A decision from the CFTC is expected this autumn as part of a campaign to reign in excessive speculation that has been blamed for sending oil prices to record highs last year.

To protect against market manipulation, the CFTC already sets limits on the contracts each investor can control in some agricultural commodities.

Its success is evidence the CFTC also could handle energy, Bart Chilton, a CFTC commissioner and chair of its Energy and Environmental Markets Advisory Committee and others argue.

“I’m convinced we could do it,” said Chilton at a meeting the committee held in New York. “I’m certainly not going to support anything that is crazy and overzealous.”

But not all CFTC commissioners were convinced, saying that the exchanges have had a great deal of experience on setting position limits.

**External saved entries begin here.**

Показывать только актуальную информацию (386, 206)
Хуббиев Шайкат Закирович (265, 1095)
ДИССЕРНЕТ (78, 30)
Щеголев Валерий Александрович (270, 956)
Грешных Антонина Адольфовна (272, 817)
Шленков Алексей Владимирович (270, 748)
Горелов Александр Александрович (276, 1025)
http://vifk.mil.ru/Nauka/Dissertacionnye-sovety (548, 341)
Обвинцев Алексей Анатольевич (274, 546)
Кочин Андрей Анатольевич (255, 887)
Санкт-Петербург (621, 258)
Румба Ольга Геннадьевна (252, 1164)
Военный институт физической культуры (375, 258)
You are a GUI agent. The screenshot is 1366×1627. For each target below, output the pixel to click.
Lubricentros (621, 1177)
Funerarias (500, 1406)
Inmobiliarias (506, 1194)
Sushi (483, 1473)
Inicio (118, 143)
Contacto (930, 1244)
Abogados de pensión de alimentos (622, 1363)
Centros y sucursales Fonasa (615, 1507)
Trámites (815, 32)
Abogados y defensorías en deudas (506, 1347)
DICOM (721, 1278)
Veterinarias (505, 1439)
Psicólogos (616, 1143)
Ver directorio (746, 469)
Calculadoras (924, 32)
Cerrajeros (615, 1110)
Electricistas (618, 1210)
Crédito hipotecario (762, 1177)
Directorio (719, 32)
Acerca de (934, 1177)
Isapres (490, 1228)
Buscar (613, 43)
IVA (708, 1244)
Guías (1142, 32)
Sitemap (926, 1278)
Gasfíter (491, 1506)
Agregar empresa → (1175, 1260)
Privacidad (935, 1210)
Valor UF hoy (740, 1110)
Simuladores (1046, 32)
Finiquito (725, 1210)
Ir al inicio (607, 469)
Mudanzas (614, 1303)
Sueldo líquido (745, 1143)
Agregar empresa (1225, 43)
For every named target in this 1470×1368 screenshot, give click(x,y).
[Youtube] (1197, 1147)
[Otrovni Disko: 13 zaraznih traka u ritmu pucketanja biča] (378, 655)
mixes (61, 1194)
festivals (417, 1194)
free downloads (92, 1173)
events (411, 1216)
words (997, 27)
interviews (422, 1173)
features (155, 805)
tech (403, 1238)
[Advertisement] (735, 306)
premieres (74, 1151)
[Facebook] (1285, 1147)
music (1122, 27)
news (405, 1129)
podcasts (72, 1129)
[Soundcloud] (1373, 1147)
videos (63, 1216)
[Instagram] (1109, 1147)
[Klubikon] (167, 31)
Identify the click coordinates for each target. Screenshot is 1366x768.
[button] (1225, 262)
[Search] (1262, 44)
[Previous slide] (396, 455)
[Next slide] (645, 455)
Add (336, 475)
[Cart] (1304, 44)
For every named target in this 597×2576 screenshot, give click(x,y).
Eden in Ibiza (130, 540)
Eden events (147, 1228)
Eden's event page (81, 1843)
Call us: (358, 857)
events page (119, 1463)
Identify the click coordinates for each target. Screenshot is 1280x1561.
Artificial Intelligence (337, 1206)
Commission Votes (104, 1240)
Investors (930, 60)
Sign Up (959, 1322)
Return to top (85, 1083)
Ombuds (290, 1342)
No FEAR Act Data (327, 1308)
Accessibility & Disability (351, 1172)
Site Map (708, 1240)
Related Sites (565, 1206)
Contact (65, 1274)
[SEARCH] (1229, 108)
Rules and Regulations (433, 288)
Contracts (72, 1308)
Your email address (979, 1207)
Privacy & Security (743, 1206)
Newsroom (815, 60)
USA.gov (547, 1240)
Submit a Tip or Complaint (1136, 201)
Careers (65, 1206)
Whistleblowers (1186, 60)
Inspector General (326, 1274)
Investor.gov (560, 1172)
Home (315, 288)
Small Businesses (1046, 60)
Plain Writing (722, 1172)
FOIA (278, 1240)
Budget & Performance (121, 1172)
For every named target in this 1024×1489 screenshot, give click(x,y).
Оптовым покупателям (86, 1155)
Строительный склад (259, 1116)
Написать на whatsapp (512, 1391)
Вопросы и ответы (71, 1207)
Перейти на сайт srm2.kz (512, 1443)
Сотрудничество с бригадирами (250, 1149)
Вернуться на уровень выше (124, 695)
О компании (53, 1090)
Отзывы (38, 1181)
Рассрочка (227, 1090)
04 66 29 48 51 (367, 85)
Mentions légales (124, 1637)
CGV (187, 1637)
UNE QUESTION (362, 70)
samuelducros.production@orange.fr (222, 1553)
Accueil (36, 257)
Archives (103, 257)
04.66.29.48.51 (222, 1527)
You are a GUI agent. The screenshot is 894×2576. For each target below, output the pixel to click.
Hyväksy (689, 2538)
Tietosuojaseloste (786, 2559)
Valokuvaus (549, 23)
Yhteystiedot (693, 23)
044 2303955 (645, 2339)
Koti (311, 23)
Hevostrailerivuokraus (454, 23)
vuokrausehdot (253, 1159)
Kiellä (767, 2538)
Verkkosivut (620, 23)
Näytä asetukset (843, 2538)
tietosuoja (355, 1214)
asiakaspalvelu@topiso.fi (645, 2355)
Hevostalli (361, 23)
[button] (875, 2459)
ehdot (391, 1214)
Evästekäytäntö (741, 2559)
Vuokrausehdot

“I am concerned about what type of organizational structure do we have to have at the CFTC if at the end of the day, we end up setting position limits across the board,” said CFTC’s Michael Dunn.

The exchanges are the best positioned to determine position limits because they know their respective markets, have contacts with the participants and know their trading patterns, said De’Ana Dow, a managing director of government relations for the CME, which owns the New York Mercantile Exchange.

“In terms of the resources and the impact of the commission taking the responsibility of setting position limits, I think it will be a very difficult task,” Dow said.

Currently, exchanges try to prevent manipulation and congestion by imposing limits on energy products in the last three trading days before a contract expires. The exchanges have accountability levels that trigger additional oversight tools, if a position exceeds a certain size.

Jeffrey Sprecher, chief executive of ICE, opposed the CME’s view and instead called for the CFTC to take the reins on position limits.

“The market itself still does not have confidence in what we have done,” Sprecher said.

The CME’s comments came on the same day it provided recommendations for position limits in energy products, including the creation of a “hard” position limit.

“I believe that we should continue to seriously consider the benefits of position limits,” CFTC Chairman Gary Gensler said at Wednesday’s hearing.

There also are efforts by lawmakers in both the House and Senate to impose position limits on commodities such as oil as part of a broader plan to boost market oversight and expand the power of the CFTC.

Some top Wall Street firms have expressed concern that a regulatory crackdown would scare business to foreign exchanges, shrink trading volumes, raise costs for some businesses engaged in hedging and impair market efficiency.